The Strays
This story begins most closely to its end in a fake Irish pub in Santiago, Chile, around eleven at night.
The pub was fifteen long blocks up Vicuña Mackenna’s wide, busy sidewalks from the apartment where I stayed. It sat in a square in the Bellavista District with all the other tourist bars, marked with a big green neon sign that read “Dublin” in Gothic script next to a glowing shamrock. Inside the pub it was worse. The bar itself was a single, heavy length of wood with polished brass fittings all over it but that was likely the only real thing in the place. The walls were a freshly painted forest green with orange accents everywhere. They were covered with those reproduction Guinness posters and others from local brews. They served a pretty decent chorrillana, a kind of loaded french fry plate, but you could find better.
That night I sat at the bar alone, complaining in my head about how they don’t even serve Guinness at this place. I was twenty. I’d had maybe two beers, and besides whining, mostly I was just thinking about what I’d be getting at the sopaipilla cart outside my building later.
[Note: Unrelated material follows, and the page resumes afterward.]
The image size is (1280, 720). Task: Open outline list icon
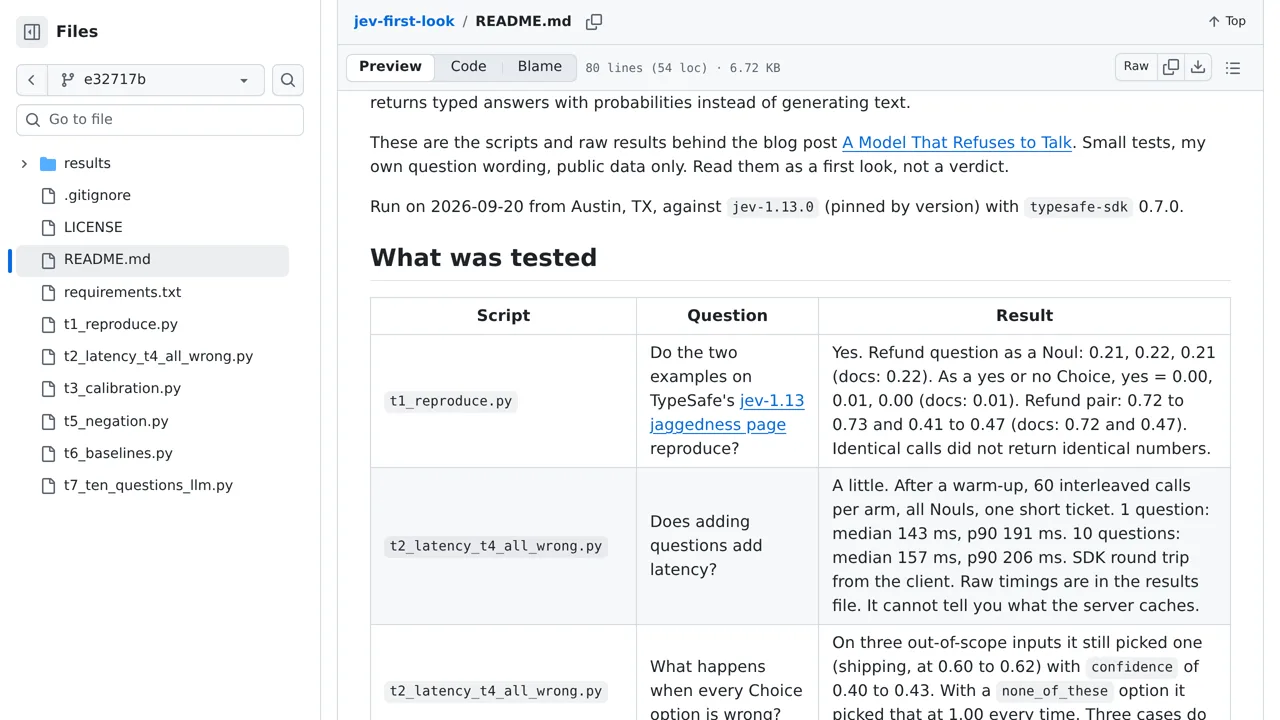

I finished my drink and signaled to the bartender to order one more for the road. A girl called to me from a corner table with her friends. “I’ll get your next one if you come sit with us,” she said. She was sitting but I could tell she was tall, maybe even my height. Long, straight brown hair with kind eyes and a round face. She was smiling.
I smiled back. “I’ll have another Escudo,” I said. Escudo and Cristal are like the Miller and Budweiser of beers in Chile: equally boring, equally cheap. Most nights I preferred Austral and Kunstmann but this wasn’t one of those nights.
She stood up and stopped the bartender. Definitely my height. “How about a piscóla?” She asked me. “I’m buying.” Piscóla is a cheap mix of pisco (a grape brandy and local liquor) and Coca Cola. They can’t get enough of it down there.
“I don’t drink that shit,” I told her. My filter must have been loose. She made a mock expression of disapproval, hands on her hips and everything.
“You will tonight,” she said. I didn’t argue.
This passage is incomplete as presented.